Whenever a file is changed on GitHub a (for our purposes) draft preview is generated. Pull Request generate separate previews through Netlify. It means you don’t have to install anything on your machine to make changes and preview them (although that is possible).

It is a best practice to keep different concerns separated, so we have a lot of different repositories for different resources. It helps us to track feedback through GitHub issues and (for EO) allows participants to just follow the discussion on the repositories relevant to them.

Git Submodules

Due to these many repositories, the main WAI website needs to collect them all in one repository. To reference those repositories a technology called git submodules is used. It brings in all the files from the submodules’ repositories and makes them accessible as files in the main repository. Then, symbolic links are used to make Jekyll see them. The build steps pull in all the required modules before running the Jekyll build process.
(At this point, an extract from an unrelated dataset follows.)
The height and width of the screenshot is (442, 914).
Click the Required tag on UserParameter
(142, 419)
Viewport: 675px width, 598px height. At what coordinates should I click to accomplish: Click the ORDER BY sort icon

While it seems like an overly complicated way to share the data, it allows us to bring changes in with one command line command, even if several repositories have changed.

In order to see which repository and branch provide a particular submodule inspect the .gitmodules file. Adding a new submodule is more complex than just editing this file though. requiring a git command.

Jekyll is restrictive in terms of file organisation and yet the WAI website architecture is complex with files in many git submodules that need to be processed. The solution used is linux symbolic links (eg as created with “ln -s”). These alow files and directories to actually be “references” to items under various folders external in the filesystem. eg pulled into a github submodule directory.

The following symlinks are used

The wai-website-data repository

Currently we include the wai-website-data repository in every repository to convey common data throughout all the repositories. In detail, we have the following information available:

This approach brings many problems, mostly for Microsoft Windows users due to the use of “symlinks”. From Jekyll 4.1 on, data files can be added to the theme, which will greatly simplify our workflow.

Netlify Previews

Previews of individual resources are set up in Netlify via GitHub. The credentials for Netlify are available on the WAI Website page (Team Only). Basically a single Netlify site exists for each resource and is linked to the git hub repo.

The preview should be viewable under <github-repo>.netlify.app. The configuration is set in the netlify.toml configuration file that includes the following information:

[build]

command = "bundle exec jekyll build --config '_config.yml,_config_staging.yml'"
publish = "_site"

[[redirects]]
  from = "/"
  to = "/permalink/of/main/resource/page/"

Change the permalink and commit the file to the repository.

Creating a New Netlify Site

In the Netlify web app, click the “Add new site” dropdown and select “Import an existing project”. Click on the GitHub button. Select W3C from the account picker on the top left and search for the repository. Click on the repository in the result list.

On the next page, the configuration from the netlify.toml file is already available and the configuration needs only to be saves by clicking the “Deploy site” button.

Netlify creates a random name for the site, which is usually not what one wants. Click site settings on the page that has opened and then select “Change site name”. In the popup, change the name to the GitHub repository name (without w3c/).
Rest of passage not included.